Sempre online nel 2017, i dati forniti da Google evidenziano l’aumento delle ricerche che riguardano le mete turistiche del nostro paese. In particolare, i Paesi che hanno dimostrato il maggiore interesse per l’Italia come destinazione turistica sono: Germania, Stati Uniti d’America, Regno Unito e Francia. I Paesi con una maggiore crescita di interesse sono invece: Argentina (+24%), Russia (+20%), Australia (+11%) e Spagna (+10%). L’incremento maggiore si verifica a partire dal periodo primaverile con un picco durante i mesi di giugno, luglio e agosto (+14% anno su anno). Le tre città più ricercate sono Napoli (+25%), Firenze (+10%) e Milano (+8%). Tra le località di maggiore interesse invece vi sono le Dolomiti (+20%), le Cinque Terre (+17%) e il Lago di Garda (+12%) (Fonte: Google trends).

La destagionalizzazione funziona: autunno in crescita

Le previsioni positive per settembre fanno inoltre intravedere una prima parziale destagionalizzazione della domanda turistica: sono più di 9 milioni gli italiani che effettueranno almeno un giorno di vacanza nel corso del mese di settembre, dato in crescita del 7,2% rispetto al 2016. Per 7,5 milioni (12,4% degli italiani, contro il 9,2% del 2016) si tratterà della vacanza principale dell’estate, mentre gli altri 1,5 milioni si concederanno un supplemento di relax durante i fine settimana (fonte: Federalberghi).

Verso un 2017 da record

La stagione estiva corona il successo del settore turistico italiano registrato nel primo semestre dell’anno, con l’incremento dei flussi turistici nelle strutture ricettive alberghiere e extra-alberghiere (53 milioni di arrivi e oltre 160 milioni di pernottamenti, rispettivamente +4,6% e +6% rispetto al primo semestre 2016 – fonte: dati ISTAT, ultimo aggiornamento settembre 2017), il saldo positivo e in crescita per la bilancia dei pagamenti (+5,8% nei primi cinque mesi del 2017 – fonte: Banca d’Italia), l’aumento del 4,6% nel primo semestre della spesa media degli stranieri in Italia (fonte: Banca d’Italia), l’incremento del 6,8% dei passeggeri aerei (99,6 milioni) e del 3% degli aeromobili in arrivo e partenza (887.201) nel periodo gennaio-luglio 2017 (fonte: Assoaeroporti), la crescita del 3% dei viaggiatori Trenitalia (24 milioni di passeggeri – fonte: FS News) e l’aumento dell’1,8% nel periodo gennaio – maggio del transito di veicoli leggeri per chilometro sulle autostrade italiane (24.052,2 milioni di veicoli leggeri/km – fonte:AISCAT).
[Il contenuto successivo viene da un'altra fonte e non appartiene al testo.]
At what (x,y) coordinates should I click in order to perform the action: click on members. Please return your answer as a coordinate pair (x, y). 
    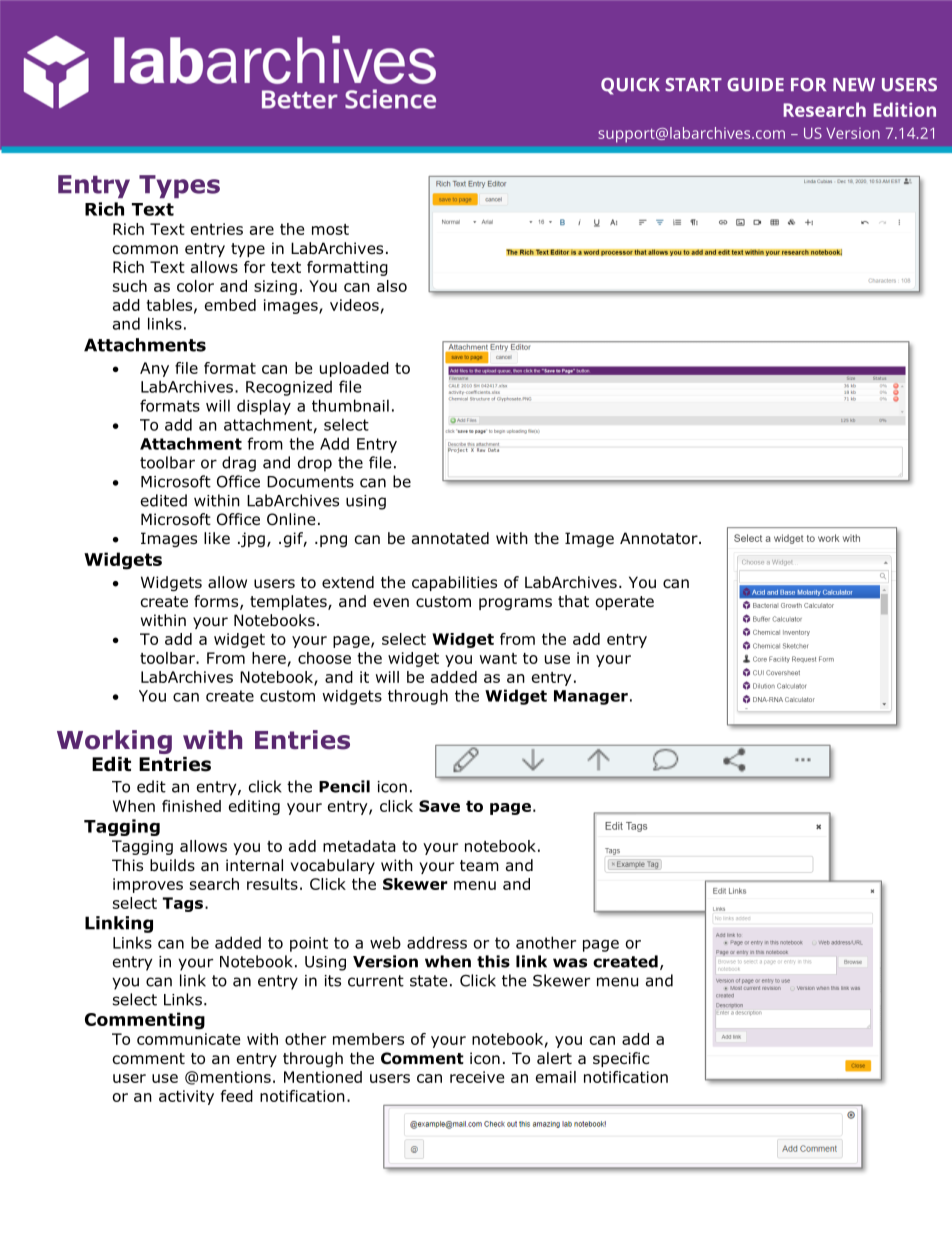
    Looking at the image, I should click on (368, 1039).
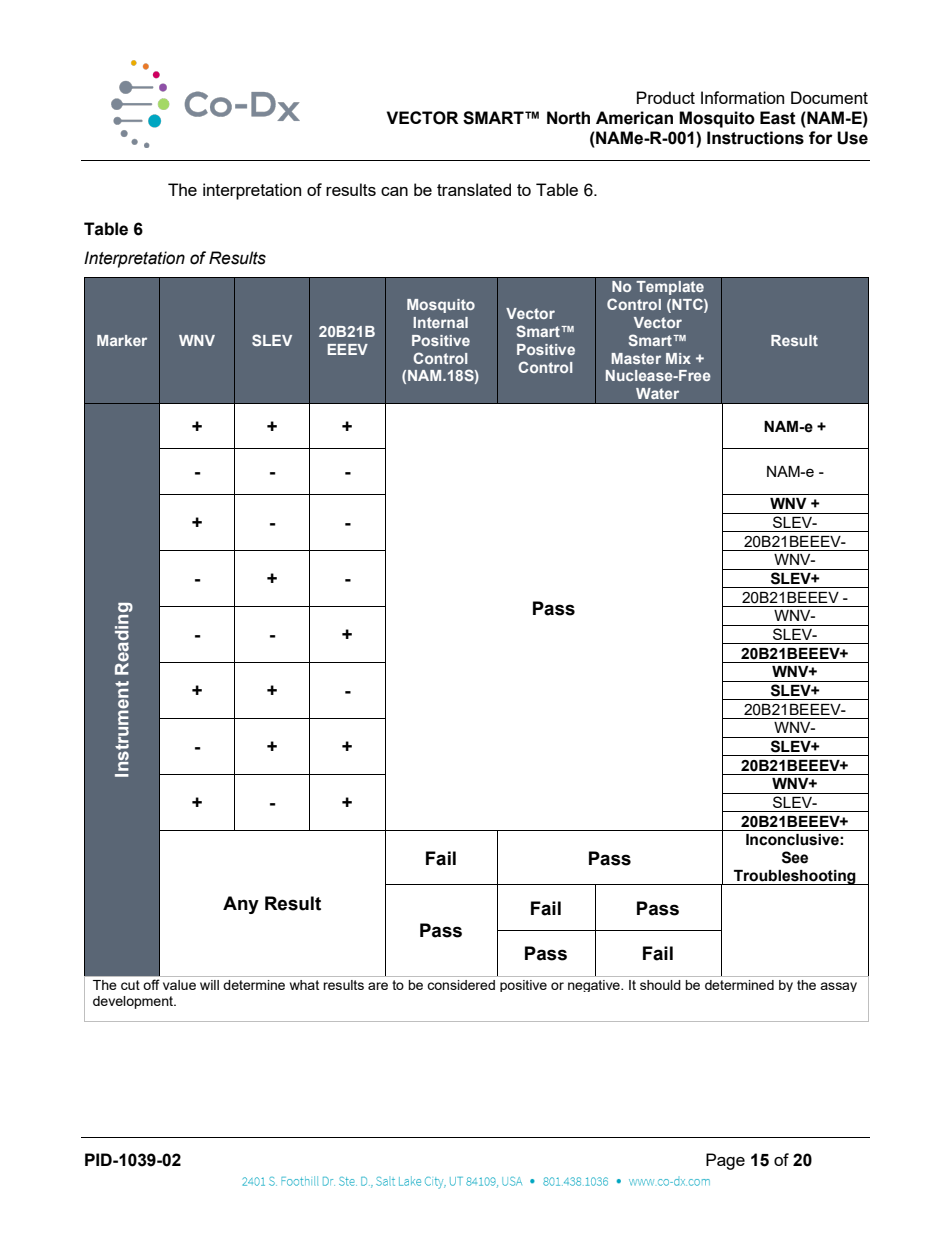 The image size is (952, 1233). What do you see at coordinates (461, 985) in the screenshot?
I see `considered` at bounding box center [461, 985].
Cresce il turismo sostenibile

Nell’Anno dei Borghi istituito dal MiBACT per il 2017 si registra un +74% di presenze nelle aree rurali (fonte Airbnb), crescita sostenuta dall’aumento di forme di turismo sostenibile come la frequentazione dei cammini, con un incremento che va dal 10 al 20% su quelli più importanti come la Via Francigena e gli itinerari francescani.

Tra le varie forme di turismo sostenibile, da segnalare il fenomeno dei viaggi su treni storici lungo tratte ferroviarie non più servite dal servizio di trasporto pubblico locale. Se nel 2016 sono stati 59.691 i passeggeri sui “binari senza tempo” turistici della Fondazione FS, nel 2017 si toccherà quota 70.000 viaggiatori. Si tratta di turisti in parte italiani e per circa il 40% stranieri che cercano un’esperienza all’insegna del green, del silenzio, dell’enogastronomia, dei percorsi verdi alla scoperta della bella provincia italiana, di paesi e di borghi a misura d’uomo. Un fenomeno assolutamente nuovo del quale va sottolineato l’incremento costante del 20% negli ultimi tre anni (fonte: Fondazione FS).